Washington, D.C. Residential Lease Agreement Form
- Lead-Based Paint Disclosure Rule. Realtors and landlords are required to disclose to the tenant if the rental unit was built before 1978. Properties built before then usually have lead-based paint, which is hazardous to human health. Hence, the landlord must provide the tenant with resources about its dangers (Lead-Based Paint Hazard Reduction Act of 1992 § 1018).
- D.C. Disclosure on Rent Increases. The tenant has the right to know about possible increases in rent charges. From the moment a prospective tenant submits a rental application, there should already be a rent disclosure form published by the rent administrator (DC Code § 42–3502.22).

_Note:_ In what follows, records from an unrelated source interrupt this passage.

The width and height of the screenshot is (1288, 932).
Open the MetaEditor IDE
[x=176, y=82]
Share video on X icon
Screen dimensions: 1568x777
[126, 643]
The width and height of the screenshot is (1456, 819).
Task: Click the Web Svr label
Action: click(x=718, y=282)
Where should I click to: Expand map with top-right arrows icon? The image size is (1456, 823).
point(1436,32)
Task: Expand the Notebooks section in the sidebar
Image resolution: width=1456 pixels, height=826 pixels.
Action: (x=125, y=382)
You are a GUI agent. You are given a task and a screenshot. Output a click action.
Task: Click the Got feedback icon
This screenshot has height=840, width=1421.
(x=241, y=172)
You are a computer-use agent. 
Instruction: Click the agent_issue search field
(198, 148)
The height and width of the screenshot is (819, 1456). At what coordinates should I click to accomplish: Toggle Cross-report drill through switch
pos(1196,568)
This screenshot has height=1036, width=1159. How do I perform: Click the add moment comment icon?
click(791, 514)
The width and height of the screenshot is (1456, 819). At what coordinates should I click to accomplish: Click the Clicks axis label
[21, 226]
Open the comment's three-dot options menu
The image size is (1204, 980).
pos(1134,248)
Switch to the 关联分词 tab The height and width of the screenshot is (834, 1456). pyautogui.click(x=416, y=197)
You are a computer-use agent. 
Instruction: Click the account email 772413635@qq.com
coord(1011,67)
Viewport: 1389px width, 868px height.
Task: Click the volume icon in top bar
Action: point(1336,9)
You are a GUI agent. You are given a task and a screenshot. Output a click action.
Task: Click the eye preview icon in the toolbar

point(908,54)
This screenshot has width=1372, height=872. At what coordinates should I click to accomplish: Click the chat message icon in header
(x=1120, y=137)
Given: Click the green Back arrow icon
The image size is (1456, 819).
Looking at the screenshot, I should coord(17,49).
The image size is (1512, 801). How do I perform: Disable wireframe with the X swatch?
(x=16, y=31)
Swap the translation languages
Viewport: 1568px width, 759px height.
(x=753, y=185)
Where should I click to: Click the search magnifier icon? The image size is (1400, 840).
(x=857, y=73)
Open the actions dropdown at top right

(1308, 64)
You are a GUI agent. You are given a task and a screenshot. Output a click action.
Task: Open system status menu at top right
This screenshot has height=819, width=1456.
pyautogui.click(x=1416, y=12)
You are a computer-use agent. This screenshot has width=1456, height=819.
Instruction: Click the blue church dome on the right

- Notice of Tenant Rights. The tenant must know about circumstances affecting the real estate or rental unit. For example, if there are pending petitions that could break or hinder one’s peaceful accommodation, then they must be disclosed to the tenant (Department of Housing and Community Development).
- Voter Registration Form. This is one of the more unique regulations in Washington, D.C. It stipulates landlords should provide tenants with updated voter registration forms. Copies of these forms can be requested from the Board of Elections (D.C. Law 23-112).
Rent Grace Period
Washington, D.C. provides a five-day grace period for tenants. This means that if the tenant fails to pay rent on the due date, the landlord cannot proceed with the eviction process unless the tenant maintains an unpaid rent balance for longer than five days.
State law also maintains provisions for late fees: “A housing provider may charge a late fee of no more than 5% of the full amount of rent due by a tenant” (DC Code § 42–3505.31).
However, late fees can only be charged if it is mentioned in the lease agreement and once the grace period is over.
A Washington, D.C. landlord can charge a maximum security deposit equivalent to one month’s worth of rent. Unlike the rental application fee, the security deposit is refundable.
However, the landlord has the right to withhold some amount from the security deposit in case of damage to the property. If this happens, the tenant must be informed of the withheld amount. They must also receive an itemized list of the deductions made from the deposit.
Finally, the remaining balance must be refunded to the tenant within 30 days (DC Code § 42–3502.17).